- Mieszkańcy zawsze mogą liczyć na pomoc dzielnicowego. Jest to policjant pierwszego kontaktu, który wspiera w rozwiązywaniu problemów i służy radą. Tym razem pomocy dzielnicowych potrzebował ranny ptak. Mundurowi nie zawiedli - mówi podkom. Justyna Andrzejewska, oficer prasowy KPP w Nakle nad Notecią.
Niecodzienne zgłoszenie otrzymali w miniony piątek (5.03.21) policjanci z komisariatu w Mroczy. Mieszkanka podmroteckiej wsi zgłosiła, że po terenie parku chodzi drapieżny ptak, który prawdopodobnie potrzebuje pomocy.

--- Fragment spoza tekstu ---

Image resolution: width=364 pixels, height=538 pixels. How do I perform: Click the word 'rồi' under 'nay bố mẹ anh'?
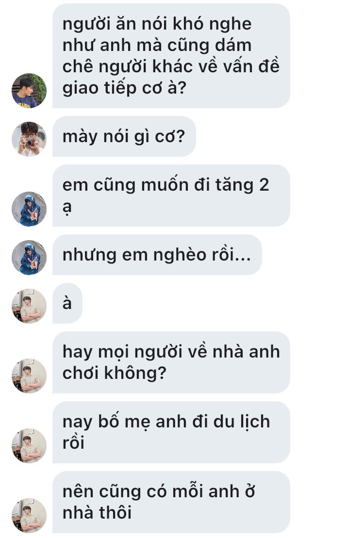click(73, 442)
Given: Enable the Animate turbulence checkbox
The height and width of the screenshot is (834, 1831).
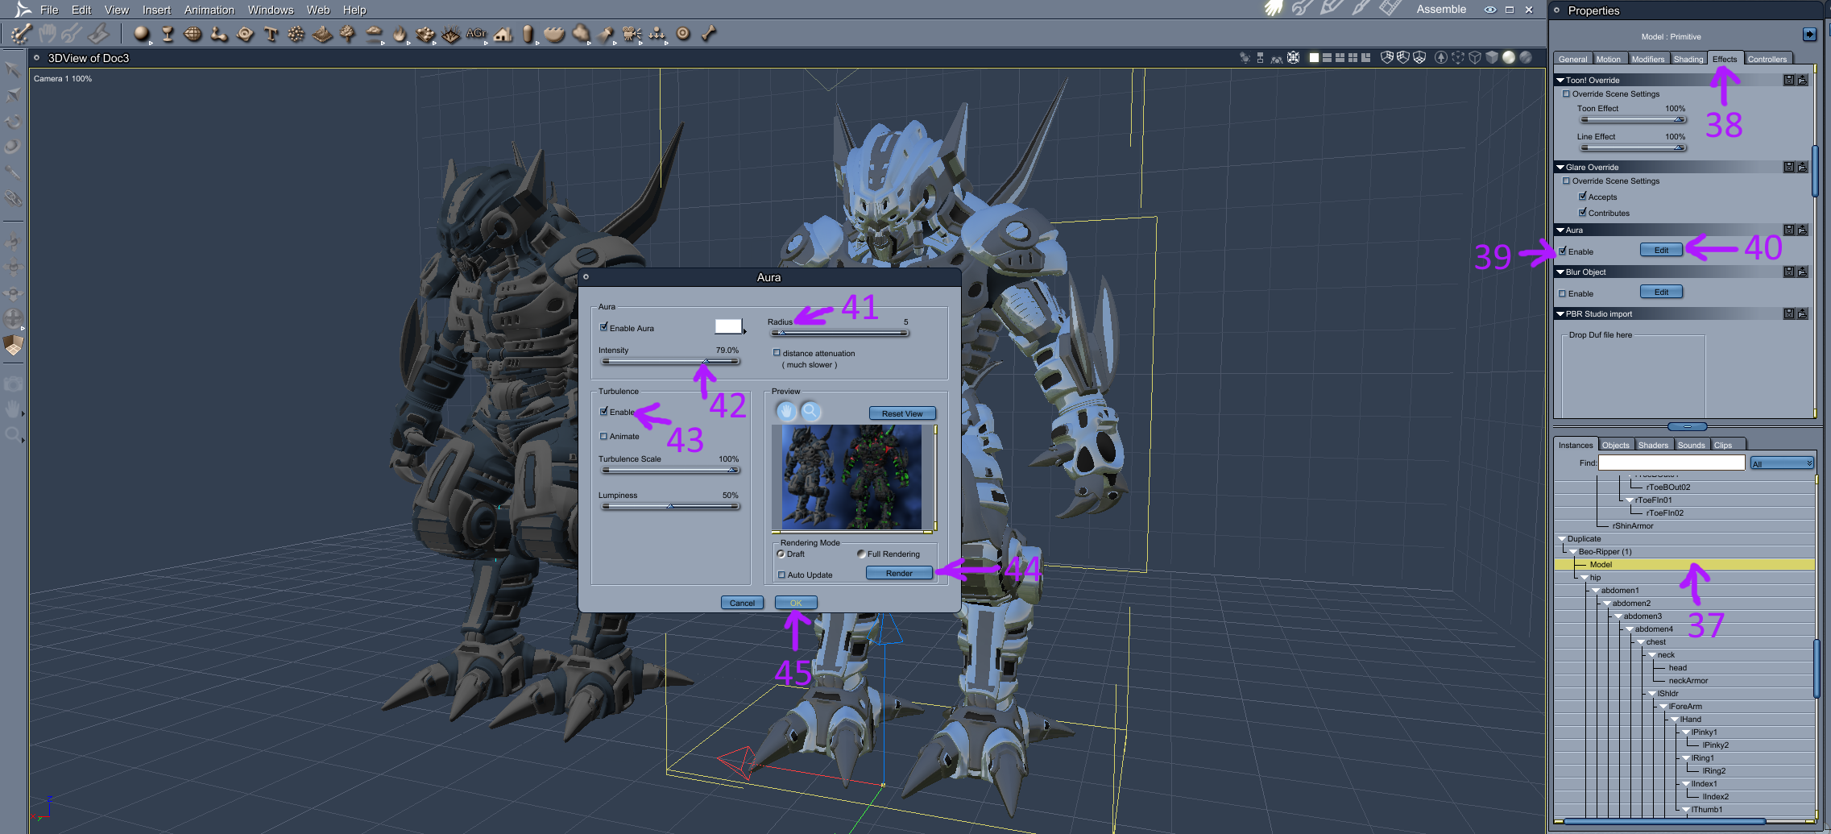Looking at the screenshot, I should tap(604, 437).
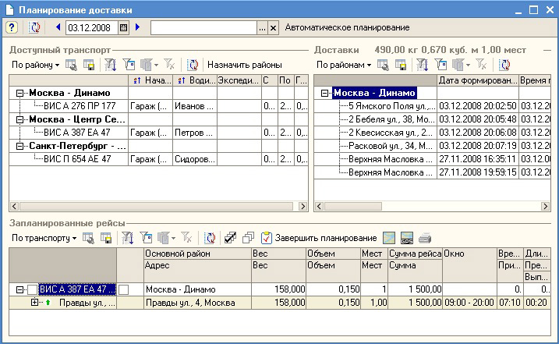Expand the Правды ул. trip address row
Image resolution: width=559 pixels, height=344 pixels.
34,303
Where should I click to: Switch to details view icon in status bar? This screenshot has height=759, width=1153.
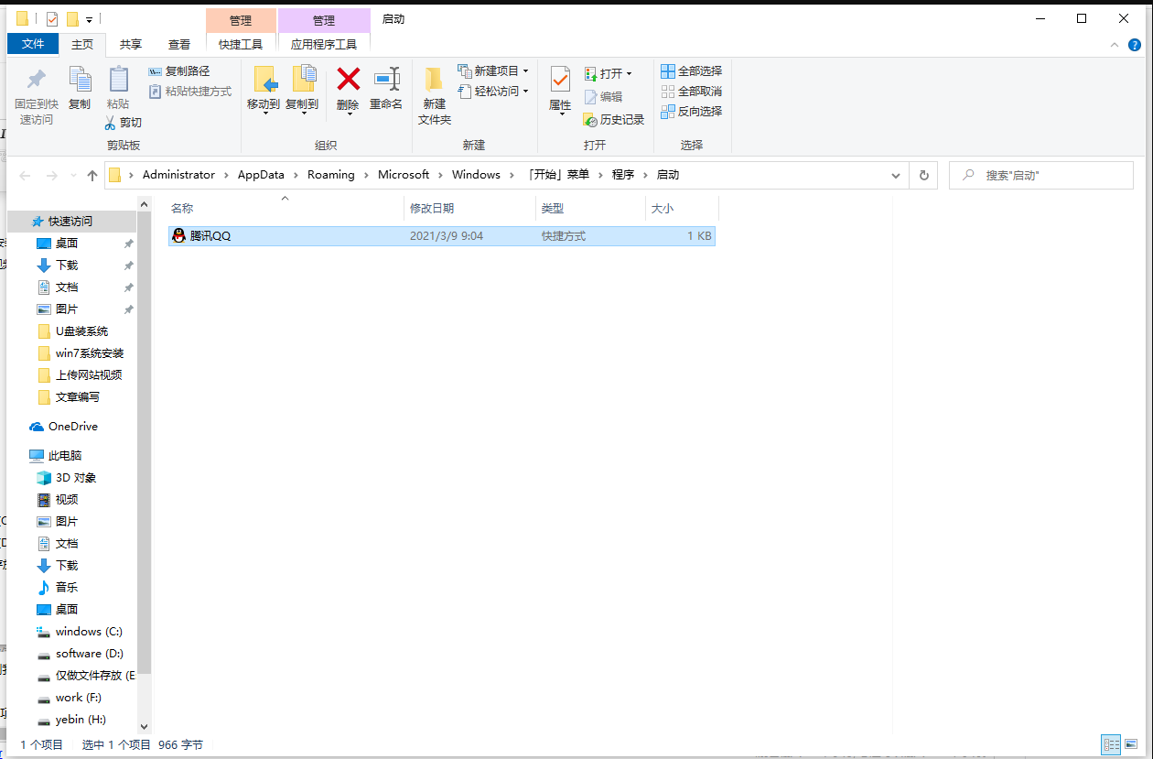tap(1111, 745)
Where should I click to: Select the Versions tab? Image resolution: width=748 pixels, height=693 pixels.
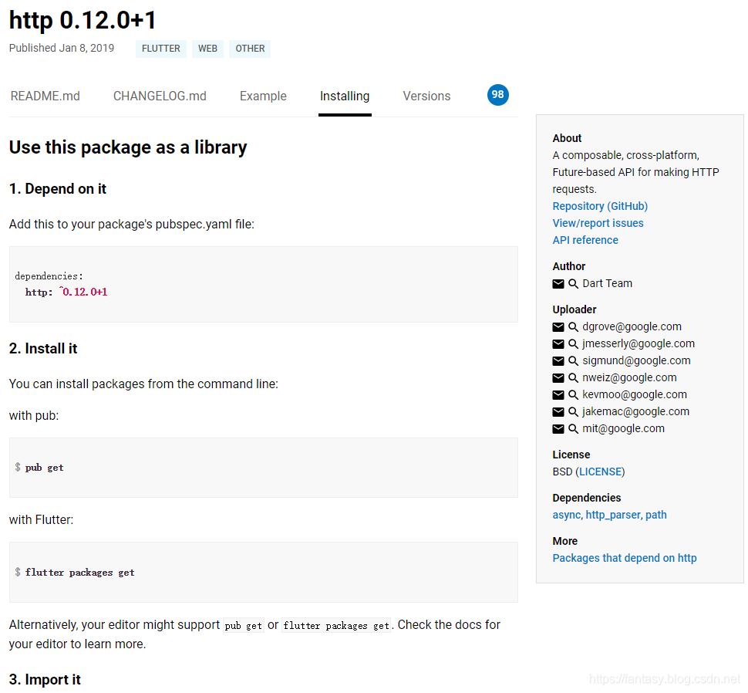point(426,96)
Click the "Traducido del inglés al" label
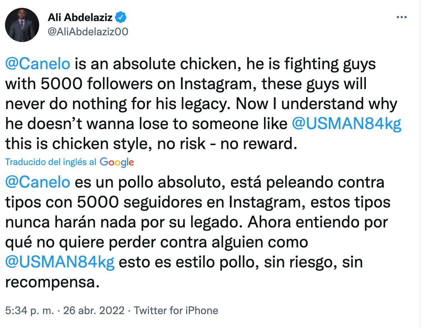The width and height of the screenshot is (424, 328). [51, 162]
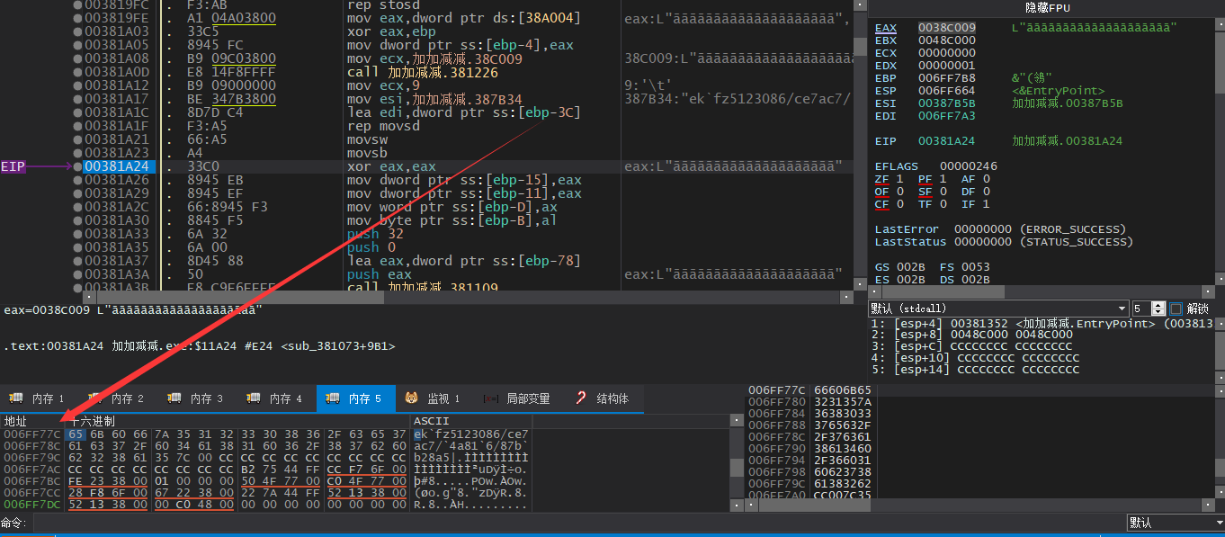
Task: Click the 隐藏FPU button
Action: [x=1045, y=7]
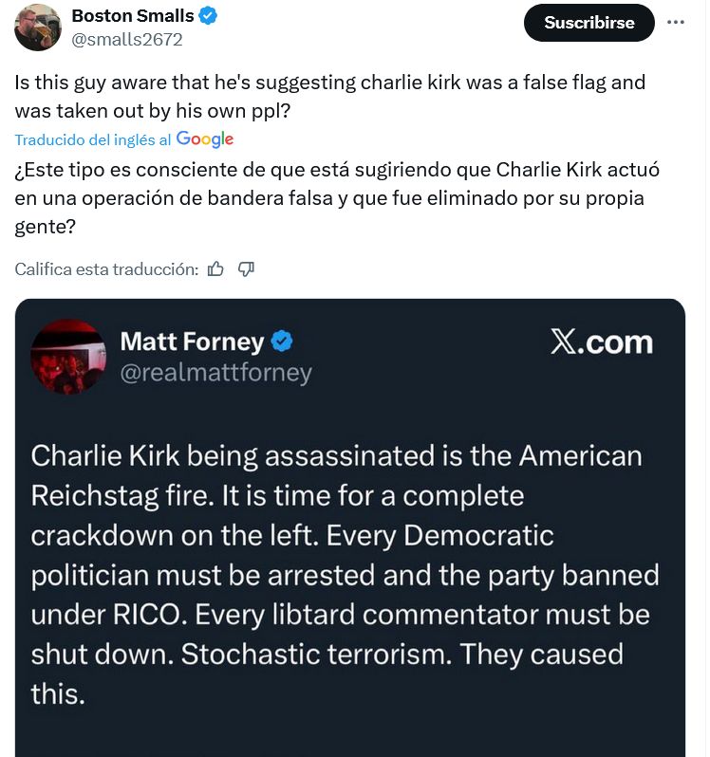Click Matt Forney's avatar in quoted post
Image resolution: width=710 pixels, height=757 pixels.
68,356
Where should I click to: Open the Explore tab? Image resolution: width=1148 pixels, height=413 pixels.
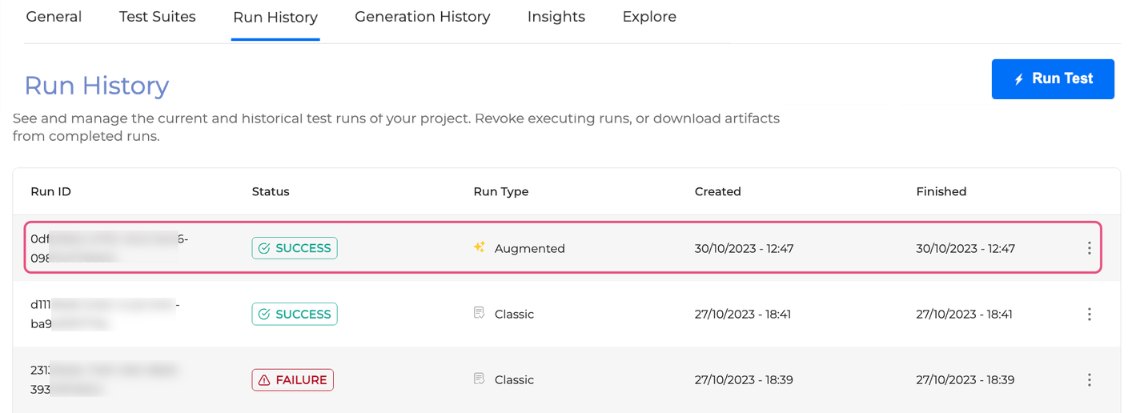pos(648,17)
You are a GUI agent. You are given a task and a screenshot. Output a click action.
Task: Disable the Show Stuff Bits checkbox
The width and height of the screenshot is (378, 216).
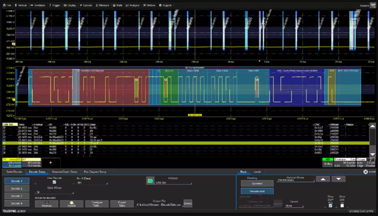point(330,205)
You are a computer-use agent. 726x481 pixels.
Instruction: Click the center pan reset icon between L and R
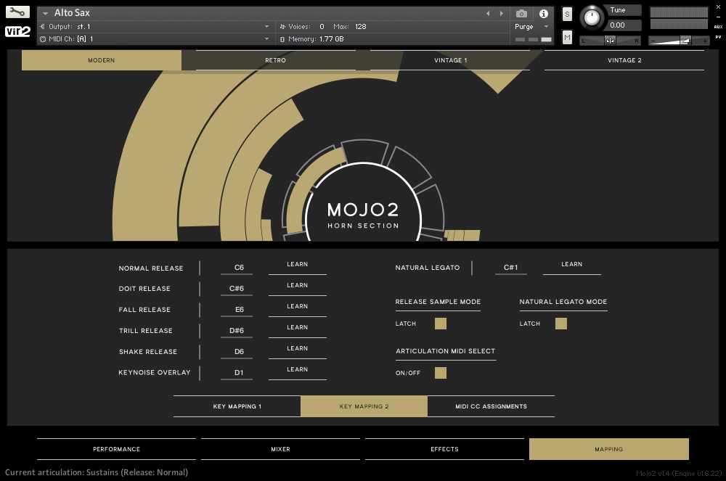tap(610, 40)
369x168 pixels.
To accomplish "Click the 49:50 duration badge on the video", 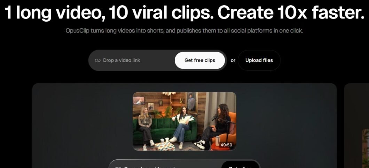I will (226, 145).
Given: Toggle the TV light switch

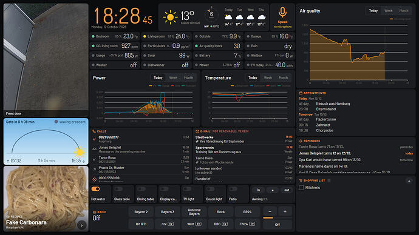Looking at the screenshot, I should 187,189.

Zgłoszenie szybko się potwierdziło. Parkowymi alejkami spacerował osowiały myszołów. Ptak był na tyle słaby, że bez problemu dał się złapać i dowieźć do komisariatu. Następnie policjanci przewieźli go do Ośrodka Rehabilitacji Dzikich Zwierząt, gdzie szybko zajęli się nim specjaliści. Ci orzekli, że myszołów trafił pod ich opiekę we właściwym czasie, gdyż prawdopodobnie ma uszkodzony wzrok.